I couldn't do any better than about 3" groups at 100 yards. Thinking it was just me, I let a fellow benchrest shooter give it a try to see if he could do better. He couldn't, and handed it back to me with a bloody nose.

I was glad to see that rifle go.


----------



## CMR (Jul 25, 2003)

Marlin 1894, .44Mag.
Couldn't hit the broadside of a barn with it. Accurate, it was not.


----------



## hunt-n-fool (Oct 10, 2006)

I had a beautiful tikka T3 laminate/stainless rifle with a high quality Leupold on it. It would shoot roughly 3 to 4 inch groups at 100 yards.

I thought that I had bought the rifle of my dreams, just didnt realize that the dream was a nightmare in disguise!
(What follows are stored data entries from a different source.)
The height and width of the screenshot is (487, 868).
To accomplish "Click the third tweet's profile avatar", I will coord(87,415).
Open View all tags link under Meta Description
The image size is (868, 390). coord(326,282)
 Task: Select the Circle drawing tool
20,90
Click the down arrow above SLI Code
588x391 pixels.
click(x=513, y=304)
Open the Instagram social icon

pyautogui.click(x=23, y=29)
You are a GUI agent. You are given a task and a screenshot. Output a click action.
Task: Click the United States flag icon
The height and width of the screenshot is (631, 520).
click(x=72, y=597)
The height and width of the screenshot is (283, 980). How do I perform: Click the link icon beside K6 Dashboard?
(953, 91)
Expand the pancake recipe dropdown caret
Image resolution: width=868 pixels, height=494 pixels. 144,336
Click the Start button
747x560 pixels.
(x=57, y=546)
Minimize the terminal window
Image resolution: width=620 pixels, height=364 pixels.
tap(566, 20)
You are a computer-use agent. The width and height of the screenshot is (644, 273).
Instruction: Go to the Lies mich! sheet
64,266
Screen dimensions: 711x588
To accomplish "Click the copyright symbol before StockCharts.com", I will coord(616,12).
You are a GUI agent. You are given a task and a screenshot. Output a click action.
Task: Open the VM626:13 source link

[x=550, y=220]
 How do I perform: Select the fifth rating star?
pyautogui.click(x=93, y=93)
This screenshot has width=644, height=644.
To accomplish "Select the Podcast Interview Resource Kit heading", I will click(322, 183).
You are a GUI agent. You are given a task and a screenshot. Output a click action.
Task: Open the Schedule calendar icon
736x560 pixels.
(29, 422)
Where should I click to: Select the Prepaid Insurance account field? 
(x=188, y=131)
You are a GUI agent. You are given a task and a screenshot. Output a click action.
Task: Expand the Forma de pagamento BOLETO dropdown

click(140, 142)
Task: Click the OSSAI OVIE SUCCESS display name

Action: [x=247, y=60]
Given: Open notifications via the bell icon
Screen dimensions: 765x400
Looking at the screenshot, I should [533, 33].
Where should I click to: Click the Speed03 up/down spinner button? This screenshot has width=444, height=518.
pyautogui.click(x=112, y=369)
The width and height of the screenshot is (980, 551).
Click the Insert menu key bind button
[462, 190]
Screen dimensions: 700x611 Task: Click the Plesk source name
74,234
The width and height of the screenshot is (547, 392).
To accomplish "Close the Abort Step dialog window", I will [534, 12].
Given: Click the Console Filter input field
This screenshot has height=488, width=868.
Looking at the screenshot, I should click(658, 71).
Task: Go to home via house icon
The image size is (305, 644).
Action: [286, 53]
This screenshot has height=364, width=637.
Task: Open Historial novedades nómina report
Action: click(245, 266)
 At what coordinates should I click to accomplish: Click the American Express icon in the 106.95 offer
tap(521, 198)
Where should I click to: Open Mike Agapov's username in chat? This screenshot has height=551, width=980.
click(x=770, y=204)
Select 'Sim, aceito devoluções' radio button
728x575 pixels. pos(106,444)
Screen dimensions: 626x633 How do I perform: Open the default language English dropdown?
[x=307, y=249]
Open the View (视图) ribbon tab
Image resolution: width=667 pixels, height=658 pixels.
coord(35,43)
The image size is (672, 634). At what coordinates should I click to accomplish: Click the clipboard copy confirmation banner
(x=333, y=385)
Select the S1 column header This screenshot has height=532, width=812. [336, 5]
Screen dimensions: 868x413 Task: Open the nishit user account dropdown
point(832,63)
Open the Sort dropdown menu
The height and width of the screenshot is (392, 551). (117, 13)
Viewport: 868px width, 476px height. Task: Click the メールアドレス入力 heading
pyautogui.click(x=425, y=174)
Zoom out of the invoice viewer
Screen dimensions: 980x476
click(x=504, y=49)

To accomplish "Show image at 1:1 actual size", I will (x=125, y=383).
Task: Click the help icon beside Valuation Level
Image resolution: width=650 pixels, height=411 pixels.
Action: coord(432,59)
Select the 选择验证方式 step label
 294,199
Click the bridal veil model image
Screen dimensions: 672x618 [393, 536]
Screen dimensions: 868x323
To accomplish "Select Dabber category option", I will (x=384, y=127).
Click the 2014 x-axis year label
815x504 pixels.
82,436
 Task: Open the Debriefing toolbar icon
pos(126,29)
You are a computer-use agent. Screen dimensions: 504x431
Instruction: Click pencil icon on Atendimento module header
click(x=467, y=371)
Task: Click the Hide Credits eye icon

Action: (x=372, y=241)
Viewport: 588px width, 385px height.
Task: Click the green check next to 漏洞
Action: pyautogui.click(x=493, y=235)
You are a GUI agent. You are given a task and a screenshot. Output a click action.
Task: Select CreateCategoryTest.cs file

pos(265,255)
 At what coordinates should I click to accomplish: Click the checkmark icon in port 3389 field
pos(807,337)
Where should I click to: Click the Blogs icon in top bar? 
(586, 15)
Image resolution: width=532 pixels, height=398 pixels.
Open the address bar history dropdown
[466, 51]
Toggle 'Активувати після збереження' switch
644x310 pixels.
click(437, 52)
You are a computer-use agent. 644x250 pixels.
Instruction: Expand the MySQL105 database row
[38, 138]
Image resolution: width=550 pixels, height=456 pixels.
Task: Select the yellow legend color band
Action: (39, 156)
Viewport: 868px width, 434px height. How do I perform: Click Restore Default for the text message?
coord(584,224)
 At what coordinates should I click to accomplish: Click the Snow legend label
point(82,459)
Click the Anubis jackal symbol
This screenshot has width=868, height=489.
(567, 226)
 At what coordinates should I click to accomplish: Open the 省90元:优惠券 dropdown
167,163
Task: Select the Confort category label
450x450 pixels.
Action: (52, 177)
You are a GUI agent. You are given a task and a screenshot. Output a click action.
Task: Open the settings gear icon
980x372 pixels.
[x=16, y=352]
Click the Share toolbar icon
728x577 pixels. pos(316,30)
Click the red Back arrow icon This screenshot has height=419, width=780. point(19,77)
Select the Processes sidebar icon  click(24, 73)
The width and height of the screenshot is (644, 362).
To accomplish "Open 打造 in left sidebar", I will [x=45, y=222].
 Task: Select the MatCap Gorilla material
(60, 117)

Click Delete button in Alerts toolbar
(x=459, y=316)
Sold it, put the same scope on a 308 tikka, and the groups were less than 0.6 inches at 100 yards.

It wasnt the scope that produced the poor group size, doubt it was all the different types of ammo I ran through it either.


----------



## gunsngolfn (Feb 12, 2009)

Well, it took alot of thought and for a moment I could not come up with any of my guns that would fit the question, then it came rushing back and I got kinda sick remembering this horrible POS, not even a good paper weight Kel Tec P40---- P stink n u


----------



## amon (May 8, 2002)

Doesn't have to be one of yours...anything you've ever fired.


----------



## WhitetailJunkie (Nov 3, 2008)

I have one but I am disappointed for reasons other than a problem/defect in the gun. 
A really good friend of mine used to grouse hunt with a Browning BSS 20 ga with an English stock. I fell in love with that gun from the moment I saw it. He refused to sell it but his brother happened to find one exactly like it at a gunshop up north. He called me and I bought it sight unseen. Although I love the way the gun looks and feels I cannot seem to hit the broad side of a barn with it.:lol::lol: So it is now a safe queen (until my son is old enough to try it) and I'm back to using my Citori for grouse.


----------



## kotimaki (Feb 13, 2009)

When I was young , I was blessed with a pretty good dog , a plentiful supply of birds and the most god awful mossberg 500 twenty gauge you had ever seen....a 28 vent rib with a poly choke.....and oh how I longed for a double gun.....
Long about my 14th year I found an opportunity to trade that gun for a side by side 12 , and what a mistake that was....the gun kicked like a mule and every once in a while both barrels would let loose at once...to this day I don't miss that gun at all......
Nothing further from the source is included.